The takeaway lesson here is that contrary to the common belief that people seeking asylum in the US are economic opportunists, some would choose to remain in their countries if they had a better option. Joseph had chosen to live and die in Haiti doing what he believed God had commissioned him to do.
Conclusion
Brother I’m Dying is a personal narrative of Danticat’s life experiences starting from Haiti to the US mainly defined with pain and loss. One of the main themes in the book is the issue of immigration and the underlying policies that inform law enforcers when dealing with immigrants and refugees. Joseph’s death in the hands of the United States Customs and Border Protection unit is unfortunate.
However, Danticat’s narrative would be incomplete without this incident, which forms the mainstay of the immigration theme throughout the book. The US has played a significant role in contributing to the problems that Haitians face back in their country. Therefore, it amounts to injustice for Haitian immigrants seeing asylum in the US to be detained and deported back to face the chaos and violence that has been created by the US. Nevertheless, Danticat’s story is a tale of resilience, of a people not afraid of death and a celebration of life connecting the past, present, and the future.
Works Cited
Danticat, Edwidge. Brother, I’m Dying. Vintage Books, 2007.

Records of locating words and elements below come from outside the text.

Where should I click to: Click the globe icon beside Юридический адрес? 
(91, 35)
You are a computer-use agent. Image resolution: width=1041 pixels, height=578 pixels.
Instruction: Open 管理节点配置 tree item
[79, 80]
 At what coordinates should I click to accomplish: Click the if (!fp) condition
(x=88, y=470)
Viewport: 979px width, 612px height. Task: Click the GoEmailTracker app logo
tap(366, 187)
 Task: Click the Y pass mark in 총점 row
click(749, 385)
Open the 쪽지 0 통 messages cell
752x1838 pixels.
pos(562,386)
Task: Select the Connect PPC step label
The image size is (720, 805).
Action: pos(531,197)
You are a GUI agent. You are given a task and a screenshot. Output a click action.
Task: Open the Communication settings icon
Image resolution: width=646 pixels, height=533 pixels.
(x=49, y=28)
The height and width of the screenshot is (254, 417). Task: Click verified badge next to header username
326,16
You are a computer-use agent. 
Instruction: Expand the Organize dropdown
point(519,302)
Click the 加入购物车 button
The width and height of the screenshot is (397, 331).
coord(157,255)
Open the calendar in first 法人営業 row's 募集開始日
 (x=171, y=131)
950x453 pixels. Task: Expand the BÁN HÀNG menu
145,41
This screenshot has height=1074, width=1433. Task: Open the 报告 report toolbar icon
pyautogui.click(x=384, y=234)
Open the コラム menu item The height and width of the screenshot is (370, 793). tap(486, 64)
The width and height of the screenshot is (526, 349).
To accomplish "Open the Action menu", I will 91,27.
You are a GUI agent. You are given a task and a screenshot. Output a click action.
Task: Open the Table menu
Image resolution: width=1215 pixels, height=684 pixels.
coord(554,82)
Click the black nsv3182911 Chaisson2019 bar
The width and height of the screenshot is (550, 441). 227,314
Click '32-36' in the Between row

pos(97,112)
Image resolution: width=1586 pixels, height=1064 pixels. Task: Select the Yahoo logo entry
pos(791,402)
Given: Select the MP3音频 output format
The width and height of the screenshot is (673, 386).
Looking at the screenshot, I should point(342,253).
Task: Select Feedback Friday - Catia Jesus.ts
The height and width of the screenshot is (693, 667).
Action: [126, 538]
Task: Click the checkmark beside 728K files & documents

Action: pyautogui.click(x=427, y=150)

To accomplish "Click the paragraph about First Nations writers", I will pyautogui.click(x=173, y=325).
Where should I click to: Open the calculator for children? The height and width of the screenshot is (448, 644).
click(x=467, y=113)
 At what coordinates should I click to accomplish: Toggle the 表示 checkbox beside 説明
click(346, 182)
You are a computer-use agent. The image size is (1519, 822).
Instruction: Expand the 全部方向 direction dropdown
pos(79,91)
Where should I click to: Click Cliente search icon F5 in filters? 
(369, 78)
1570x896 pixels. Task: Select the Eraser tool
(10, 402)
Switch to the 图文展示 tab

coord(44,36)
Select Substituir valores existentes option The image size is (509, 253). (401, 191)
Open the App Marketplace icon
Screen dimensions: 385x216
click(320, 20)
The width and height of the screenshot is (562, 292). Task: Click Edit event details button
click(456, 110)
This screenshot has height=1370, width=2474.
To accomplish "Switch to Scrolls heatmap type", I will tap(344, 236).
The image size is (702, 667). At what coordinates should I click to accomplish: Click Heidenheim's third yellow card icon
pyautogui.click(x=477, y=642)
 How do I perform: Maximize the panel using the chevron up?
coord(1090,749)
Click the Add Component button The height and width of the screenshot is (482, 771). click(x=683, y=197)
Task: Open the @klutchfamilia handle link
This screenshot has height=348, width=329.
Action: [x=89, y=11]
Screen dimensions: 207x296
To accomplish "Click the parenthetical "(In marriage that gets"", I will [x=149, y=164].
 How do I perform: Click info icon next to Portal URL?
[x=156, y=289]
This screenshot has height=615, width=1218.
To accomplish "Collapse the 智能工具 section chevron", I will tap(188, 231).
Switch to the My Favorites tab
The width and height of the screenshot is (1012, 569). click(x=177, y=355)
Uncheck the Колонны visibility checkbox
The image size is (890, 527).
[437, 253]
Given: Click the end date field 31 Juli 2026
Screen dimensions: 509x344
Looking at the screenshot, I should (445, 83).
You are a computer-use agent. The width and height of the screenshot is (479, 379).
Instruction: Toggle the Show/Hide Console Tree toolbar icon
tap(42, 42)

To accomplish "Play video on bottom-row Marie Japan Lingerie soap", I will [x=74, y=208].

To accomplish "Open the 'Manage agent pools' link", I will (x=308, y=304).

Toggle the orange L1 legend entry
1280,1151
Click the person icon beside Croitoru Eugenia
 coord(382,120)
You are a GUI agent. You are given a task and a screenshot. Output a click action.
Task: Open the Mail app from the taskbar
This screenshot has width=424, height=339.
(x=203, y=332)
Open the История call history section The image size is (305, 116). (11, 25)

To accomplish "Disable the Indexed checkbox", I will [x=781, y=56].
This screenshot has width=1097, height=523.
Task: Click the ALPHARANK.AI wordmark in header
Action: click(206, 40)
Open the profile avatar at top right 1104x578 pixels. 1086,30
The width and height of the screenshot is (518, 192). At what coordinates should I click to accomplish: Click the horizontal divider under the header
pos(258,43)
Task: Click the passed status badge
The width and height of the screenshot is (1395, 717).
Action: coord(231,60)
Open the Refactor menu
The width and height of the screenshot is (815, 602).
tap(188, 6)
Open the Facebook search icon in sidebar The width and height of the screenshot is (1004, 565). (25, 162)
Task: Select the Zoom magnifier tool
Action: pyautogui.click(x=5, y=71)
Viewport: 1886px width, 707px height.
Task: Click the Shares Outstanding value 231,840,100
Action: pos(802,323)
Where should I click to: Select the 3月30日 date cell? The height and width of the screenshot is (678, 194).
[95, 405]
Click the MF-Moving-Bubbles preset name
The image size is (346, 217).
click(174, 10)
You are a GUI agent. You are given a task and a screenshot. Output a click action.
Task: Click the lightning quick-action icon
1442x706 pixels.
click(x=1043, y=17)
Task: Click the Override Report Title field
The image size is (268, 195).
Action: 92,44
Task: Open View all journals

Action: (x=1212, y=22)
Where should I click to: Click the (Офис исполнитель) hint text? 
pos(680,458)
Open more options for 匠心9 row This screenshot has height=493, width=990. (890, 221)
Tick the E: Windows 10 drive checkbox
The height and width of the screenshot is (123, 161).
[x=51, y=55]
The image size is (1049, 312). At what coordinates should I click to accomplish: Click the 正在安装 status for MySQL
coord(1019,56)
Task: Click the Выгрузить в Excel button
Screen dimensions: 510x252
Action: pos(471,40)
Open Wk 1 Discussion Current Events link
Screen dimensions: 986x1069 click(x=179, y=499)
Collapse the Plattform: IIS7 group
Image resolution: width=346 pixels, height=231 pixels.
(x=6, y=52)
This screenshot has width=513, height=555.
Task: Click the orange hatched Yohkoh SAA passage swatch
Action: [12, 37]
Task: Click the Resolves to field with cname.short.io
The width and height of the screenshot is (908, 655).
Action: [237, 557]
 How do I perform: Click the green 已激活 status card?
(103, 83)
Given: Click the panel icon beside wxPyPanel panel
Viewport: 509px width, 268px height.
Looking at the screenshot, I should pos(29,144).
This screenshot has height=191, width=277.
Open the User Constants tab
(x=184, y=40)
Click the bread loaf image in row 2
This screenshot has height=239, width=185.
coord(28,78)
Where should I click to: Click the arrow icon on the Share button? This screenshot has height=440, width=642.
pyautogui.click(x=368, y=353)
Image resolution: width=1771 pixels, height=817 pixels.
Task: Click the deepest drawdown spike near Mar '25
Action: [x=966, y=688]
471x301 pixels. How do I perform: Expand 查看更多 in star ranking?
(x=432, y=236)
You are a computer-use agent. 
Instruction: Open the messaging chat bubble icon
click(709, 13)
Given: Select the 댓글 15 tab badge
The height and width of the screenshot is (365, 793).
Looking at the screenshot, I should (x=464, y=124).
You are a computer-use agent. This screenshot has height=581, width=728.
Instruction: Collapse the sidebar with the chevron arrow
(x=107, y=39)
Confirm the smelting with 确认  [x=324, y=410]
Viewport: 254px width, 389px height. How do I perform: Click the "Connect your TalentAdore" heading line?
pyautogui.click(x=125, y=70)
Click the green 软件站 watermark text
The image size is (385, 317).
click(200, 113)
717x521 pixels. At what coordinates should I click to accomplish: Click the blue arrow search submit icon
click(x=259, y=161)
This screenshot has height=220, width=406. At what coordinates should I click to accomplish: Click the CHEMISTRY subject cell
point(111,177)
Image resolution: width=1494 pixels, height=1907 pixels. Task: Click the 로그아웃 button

Dufault, Roseanna. “Edwidge Danticat’s Pursuit of Justice in “Brother, I’m Dying”.” Journal of Haitian Studies, vol. 16, no. 1, 2010, pp. 95-106.
Hannan, Charity-Ann. “Illegalized Immigrants.” Immigrant Experiences in North America: Understanding Settlement and Integration, edited by Harald Bauder and John Shields, Canadian Scholar’s Press, 2015, pp. 144-163.
Knepper, Wendy. “In/justice and Necro-natality in Edwidge Danticat’s Brother, I’m Dying. “ The Journal of Commonwealth Literature, vol. 47, no. 2, 2012, pp. 191-205.
Mbembé, Achille. “Necropolitics.” Public Culture, vol. 15, no. 1, 2003, pp. 11-40.
Shacknove, Andrew. “Who is a Refugee?” Ethics, vol. 95, no. 2, 1985, pp. 274-284.